* _TASK DIRECTIONS_
Beginning with the line containing "Where should I click to: Click the Categories", give every line again exactly as it is, ending with the last line of the entries.

Stored data:
*** Block opens ***

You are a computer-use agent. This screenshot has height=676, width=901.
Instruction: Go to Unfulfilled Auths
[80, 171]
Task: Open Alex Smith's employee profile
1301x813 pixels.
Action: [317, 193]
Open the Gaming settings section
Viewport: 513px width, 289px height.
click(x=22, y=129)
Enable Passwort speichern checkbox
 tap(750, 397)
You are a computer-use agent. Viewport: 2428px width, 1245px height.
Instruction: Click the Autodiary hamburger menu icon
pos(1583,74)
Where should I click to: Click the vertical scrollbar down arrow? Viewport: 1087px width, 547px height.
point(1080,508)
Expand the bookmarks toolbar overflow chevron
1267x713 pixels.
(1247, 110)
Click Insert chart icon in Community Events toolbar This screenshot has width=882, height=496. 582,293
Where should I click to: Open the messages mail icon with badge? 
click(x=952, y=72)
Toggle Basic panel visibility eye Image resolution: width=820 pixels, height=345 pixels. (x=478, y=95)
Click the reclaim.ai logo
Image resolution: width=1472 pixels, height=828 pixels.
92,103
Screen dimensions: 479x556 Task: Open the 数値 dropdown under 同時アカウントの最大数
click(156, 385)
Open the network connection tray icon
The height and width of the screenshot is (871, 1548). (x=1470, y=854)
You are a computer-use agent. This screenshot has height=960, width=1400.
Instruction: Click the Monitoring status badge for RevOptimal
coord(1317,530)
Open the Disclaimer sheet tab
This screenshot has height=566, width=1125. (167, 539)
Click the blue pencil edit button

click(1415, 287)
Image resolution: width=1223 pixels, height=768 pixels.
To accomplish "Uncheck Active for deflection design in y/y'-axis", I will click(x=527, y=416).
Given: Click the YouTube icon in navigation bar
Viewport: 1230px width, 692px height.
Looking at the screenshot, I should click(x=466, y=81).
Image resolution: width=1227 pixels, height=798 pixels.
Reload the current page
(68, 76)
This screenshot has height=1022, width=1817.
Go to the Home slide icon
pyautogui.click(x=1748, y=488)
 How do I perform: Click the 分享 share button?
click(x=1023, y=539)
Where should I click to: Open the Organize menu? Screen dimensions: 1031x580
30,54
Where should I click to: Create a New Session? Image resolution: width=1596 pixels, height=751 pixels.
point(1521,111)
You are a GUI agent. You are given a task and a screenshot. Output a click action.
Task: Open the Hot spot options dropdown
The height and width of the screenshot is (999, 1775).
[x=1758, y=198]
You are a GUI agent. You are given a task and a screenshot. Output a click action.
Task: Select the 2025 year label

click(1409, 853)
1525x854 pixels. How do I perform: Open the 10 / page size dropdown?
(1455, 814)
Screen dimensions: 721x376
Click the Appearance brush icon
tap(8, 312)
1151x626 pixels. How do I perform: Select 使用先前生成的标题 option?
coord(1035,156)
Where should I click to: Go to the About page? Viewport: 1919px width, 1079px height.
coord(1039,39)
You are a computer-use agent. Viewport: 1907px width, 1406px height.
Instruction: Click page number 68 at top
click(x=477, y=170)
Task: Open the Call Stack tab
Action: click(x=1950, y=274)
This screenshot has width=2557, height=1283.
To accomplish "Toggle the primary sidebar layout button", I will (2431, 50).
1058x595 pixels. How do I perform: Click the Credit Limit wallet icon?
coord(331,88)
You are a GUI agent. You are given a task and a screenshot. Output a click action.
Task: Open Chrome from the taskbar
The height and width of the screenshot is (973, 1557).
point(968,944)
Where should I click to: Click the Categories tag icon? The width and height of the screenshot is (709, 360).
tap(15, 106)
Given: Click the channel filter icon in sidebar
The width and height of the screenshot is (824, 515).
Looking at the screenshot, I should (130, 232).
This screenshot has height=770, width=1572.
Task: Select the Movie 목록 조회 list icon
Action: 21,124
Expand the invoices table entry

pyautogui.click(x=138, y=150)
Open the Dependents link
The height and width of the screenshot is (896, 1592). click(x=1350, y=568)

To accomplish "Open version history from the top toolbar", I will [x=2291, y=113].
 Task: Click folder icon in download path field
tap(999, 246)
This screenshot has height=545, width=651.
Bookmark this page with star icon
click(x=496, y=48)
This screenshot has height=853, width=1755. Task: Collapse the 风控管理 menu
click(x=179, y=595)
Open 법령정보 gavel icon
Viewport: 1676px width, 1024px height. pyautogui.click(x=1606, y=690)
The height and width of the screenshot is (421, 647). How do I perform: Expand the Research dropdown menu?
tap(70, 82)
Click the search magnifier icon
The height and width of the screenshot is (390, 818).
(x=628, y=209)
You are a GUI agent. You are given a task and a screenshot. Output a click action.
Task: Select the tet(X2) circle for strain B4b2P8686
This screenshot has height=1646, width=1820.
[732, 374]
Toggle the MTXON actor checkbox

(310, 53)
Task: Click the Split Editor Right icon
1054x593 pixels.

*** Block closes ***

* _RESPONSE TO THIS EXERCISE_
Where should I click to: Click the Categories tag icon? The width and height of the screenshot is (709, 360).
tap(15, 106)
Given: Click the channel filter icon in sidebar
The width and height of the screenshot is (824, 515).
Looking at the screenshot, I should (130, 232).
This screenshot has height=770, width=1572.
Task: Select the Movie 목록 조회 list icon
Action: 21,124
Expand the invoices table entry

pyautogui.click(x=138, y=150)
Open the Dependents link
The height and width of the screenshot is (896, 1592). click(x=1350, y=568)

To accomplish "Open version history from the top toolbar", I will [x=2291, y=113].
 Task: Click folder icon in download path field
tap(999, 246)
This screenshot has height=545, width=651.
Bookmark this page with star icon
click(x=496, y=48)
This screenshot has height=853, width=1755. Task: Collapse the 风控管理 menu
click(x=179, y=595)
Open 법령정보 gavel icon
Viewport: 1676px width, 1024px height. pyautogui.click(x=1606, y=690)
The height and width of the screenshot is (421, 647). How do I perform: Expand the Research dropdown menu?
tap(70, 82)
Click the search magnifier icon
The height and width of the screenshot is (390, 818).
(x=628, y=209)
You are a GUI agent. You are given a task and a screenshot. Output a click action.
Task: Select the tet(X2) circle for strain B4b2P8686
This screenshot has height=1646, width=1820.
[732, 374]
Toggle the MTXON actor checkbox

(310, 53)
Task: Click the Split Editor Right icon
1054x593 pixels.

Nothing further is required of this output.